三、代码实现(一):使用Spark Java API 中的groupByKey实现方案1(Java原始语法、lambda语法)
package ercipaixu_spark1;
// STEP-0: import required Java/Spark classes.
import java.util.List;
import java.util.SortedMap;
import java.util.TreeMap;
//
import scala.Tuple2;
//
import org.apache.spark.api.java.JavaRDD;
import org.apache.spark.api.java.JavaPairRDD;
import org.apache.spark.api.java.JavaSparkContext;
import org.apache.spark.api.java.function.Function;
import org.apache.spark.api.java.function.PairFunction;
import org.apache.spark.api.java.function.Function2;
//
/**
* SecondarySortUsingCombineByKey class implements the secondary sort design pattern
* by using combineByKey().
*
*
* Input:
*
* name, time, value
* x,2,9
* y,2,5
* x,1,3
* y,1,7
* y,3,1
* x,3,6
* z,1,4
* z,2,8
* z,3,7
* z,4,0
* p,1,10
* p,3,60
* p,4,40
* p,6,20
*
* Output: generate a time-series looking like this:
*
* t1 t2 t3 t4 t5 t6
* x => [3, 9, 6]
* y => [7, 5, 1]
* z => [4, 8, 7, 0]
* p => [10, null, 60, 40, null , 20]
*
* x => [(1,3), (2,9), (3,6)] where 1 < 2 < 3
* y => [(1,7), (2,5), (3,1)] where 1 < 2 < 3
* z => [(1,4), (2,8), (3,7), (4,0)] where 1 < 2 < 3 < 4
* p => [(1,10), (3,60), (4,40), (6,20)] where 1 < 3 < 4 < 6
*
* @author Mahmoud Parsian
*
*/
public class SecondarySortUsingCombineByKey {
public static void main(String[] args) throws Exception {
args = new String[2];
args[0] = "/media/chenjie/0009418200012FF3/ubuntu/sample_input.txt";
args[1] = "/media/chenjie/0009418200012FF3/ubuntu/sample_output";
// STEP-1: read input parameters and validate them
if (args.length < 2) {
System.err.println("Usage: SecondarySortUsingCombineByKey <input> <output>");
System.exit(1);
}
String inputPath = args[0];
System.out.println("inputPath=" + inputPath);
String outputPath = args[1];
System.out.println("outputPath=" + outputPath);
// STEP-2: Connect to the Sark master by creating JavaSparkContext object
final JavaSparkContext ctx = SparkUtil.createJavaSparkContext("local","spark1");
// STEP-3: Use ctx to create JavaRDD<String>
// input record format: <name><,><time><,><value>
JavaRDD<String> lines = ctx.textFile(inputPath, 1);
// STEP-4: create (key, value) pairs from JavaRDD<String> where
// key is the {name} and value is a pair of (time, value).

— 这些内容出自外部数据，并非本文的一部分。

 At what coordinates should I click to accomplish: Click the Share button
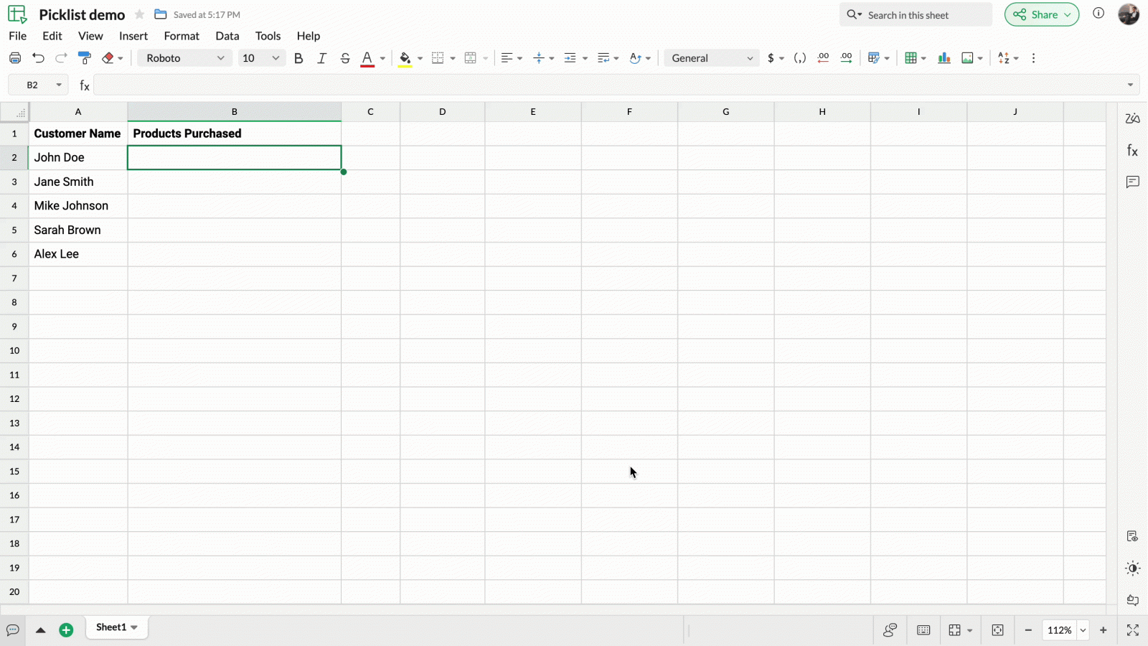[x=1041, y=14]
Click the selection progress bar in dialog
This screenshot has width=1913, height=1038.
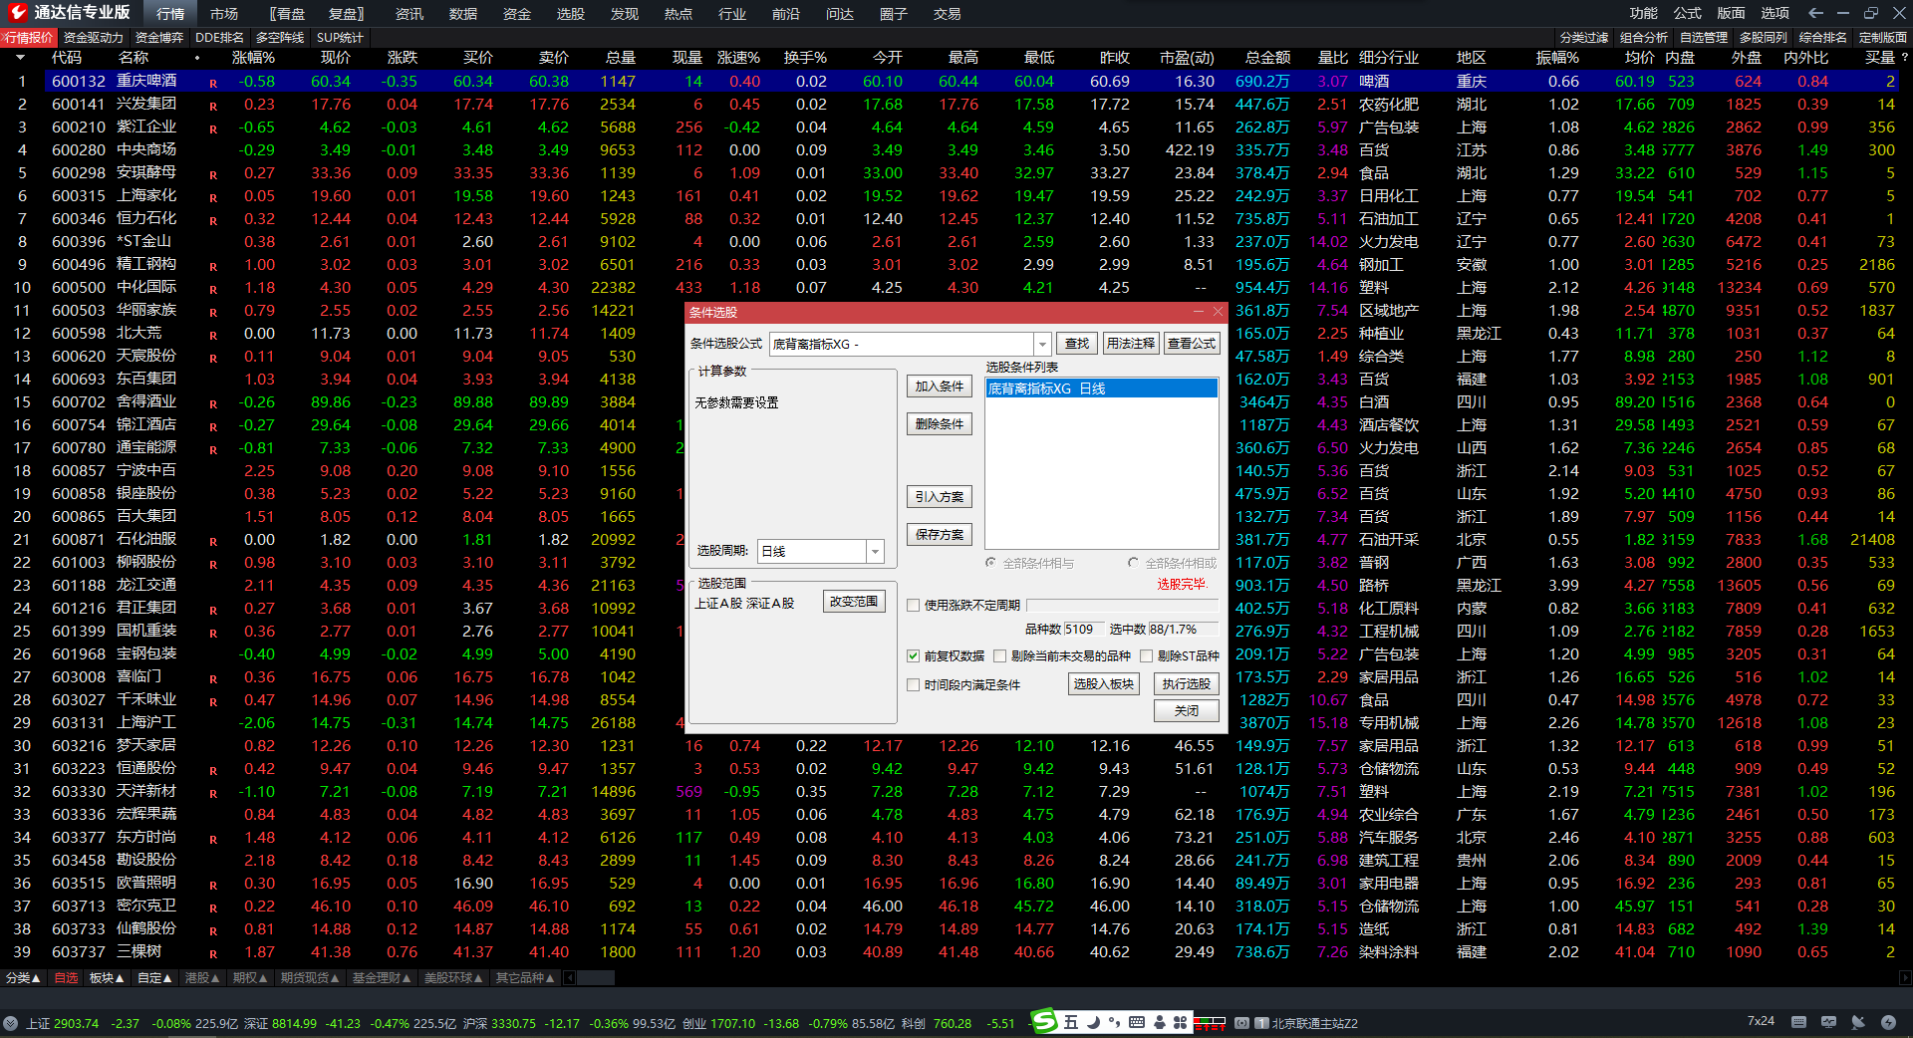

// The resulting RDD will be JavaPairRDD<String, Tuple2<Integer, Integer>>.
// convert each record into Tuple2(name, time, value)
// PairFunction<T, K, V> T => Tuple2(K, V) where K=String and V=Tuple2<Integer, Integer>
// input K V
System.out.println("=== DEBUG STEP-4 ===");
JavaPairRDD<String, Tuple2<Integer, Integer>> pairs = lines.mapToPair(new PairFunction<String, String, Tuple2<Integer, Integer>>() {
@Override
public Tuple2<String, Tuple2<Integer, Integer>> call(String s) {
String[] tokens = s.split(","); // x,2,5
System.out.println(tokens[0] + "," + tokens[1] + "," + tokens[2]);
Tuple2<Integer, Integer> timevalue = new Tuple2<Integer, Integer>(Integer.parseInt(tokens[1]), Integer.parseInt(tokens[2]));
return new Tuple2<String, Tuple2<Integer, Integer>>(tokens[0], timevalue);
}
});
// STEP-5: validate STEP-4, we collect all values from JavaPairRDD<> and print it.
List<Tuple2<String, Tuple2<Integer, Integer>>> output = pairs.collect();
for (Tuple2 t : output) {
Tuple2<Integer, Integer> timevalue = (Tuple2<Integer, Integer>) t._2;
System.out.println(t._1 + "," + timevalue._1 + "," + timevalue._1);
}
// How to use combineByKey(): to use combineByKey(), you
// need to define 3 basic functions f1, f2, f3:
// and then you invoke it as: combineByKey(f1, f2, f3)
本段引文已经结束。